Friday, March 21, 2008

G11N, I18N, and L10N aren't four-letter words

Recently, I've been diving deeper into the globalization space as it relates to XML technologies. All too often, content globalization is often a secondary (or tertiary) consideration for moving to a structured authoring environment. And often, globalization is considered a cost center, not a revenue generator. But this shouldn't be the case.

I used to work for a Fortune 50 company where software and hardware was globalized into as many as 26 different languages. Now you might think, "Well, that might work for a Fortune 50 company. They've got gobs of money and can absorb the huge cost." That might be true, but there isn't a company, large or small, that likes to throw away money.

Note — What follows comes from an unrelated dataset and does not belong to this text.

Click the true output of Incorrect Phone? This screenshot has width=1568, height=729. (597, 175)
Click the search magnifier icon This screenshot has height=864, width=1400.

The writing is deeply etched on the wall: emerging markets in Asia and Eastern Europe present a wide range of opportunity for companies to have a significant impact on their bottom lines, if they can speak the language. This means L10N and I18N. And yes, there is a potentially steep cost of entry, meaning a more than nominal level of risk. Consider that, on average, it costs $.30 per word, per language.

So let's say you have a 200 page manual with an average of 250 words per page in English. And let's say you want to localize to 10 different languages. That's 50,000 words X $.30 X 10 = $150,000. That's a pretty significant cost and risk for a new product. Now let's say that it takes 3 months to translate this content. That's 3 months of unrealized potential revenue, whether you decide to wait and release local and globalized versions simultaneously or if you decide to release the local version first, and later release the globalized versions, added to the cost of translation. You can see how this might elicit a 4 letter response along with the rationale that the risk might be too high. But these risks can be mitigated and reduced over time.

Today, with open standards like DITA, good translation memory, tools that can normalize your content (AcroCheck being one that comes to mind), and leveraging standards like OAXAL, you can minimize your translation costs and even improve a globalized product's time-to-market to close to the same time you release the original language version of your product.

Now consider that you are releasing Version 2 of your product, and 10% of the content changed and you added 10% new content using DITA as the source format. That's roughly 10,000 words. Let's also assume that your content normalization tools found that 10% of the text could be normalized to a standard phrase (a very low number). Now we're looking 9,000 words. That's 9,000 X $.30 X 10 = $27,000. Now let's assume that you were able to send translators DITA topics immediately after they were approved in English (or whatever the local language is). Your time-to-market for globalized products is reduced dramatically. That equates to higher revenue potential.

And this is only for one manual. Now consider that you might have 3 or 4 manuals and online that reuse content between the set. By using DITA, along with high quality translators, good translation memories and content normalization tools - you can minimize your globalization risks. In short, L10n, G11N and I18N shouldn't be four-letter words.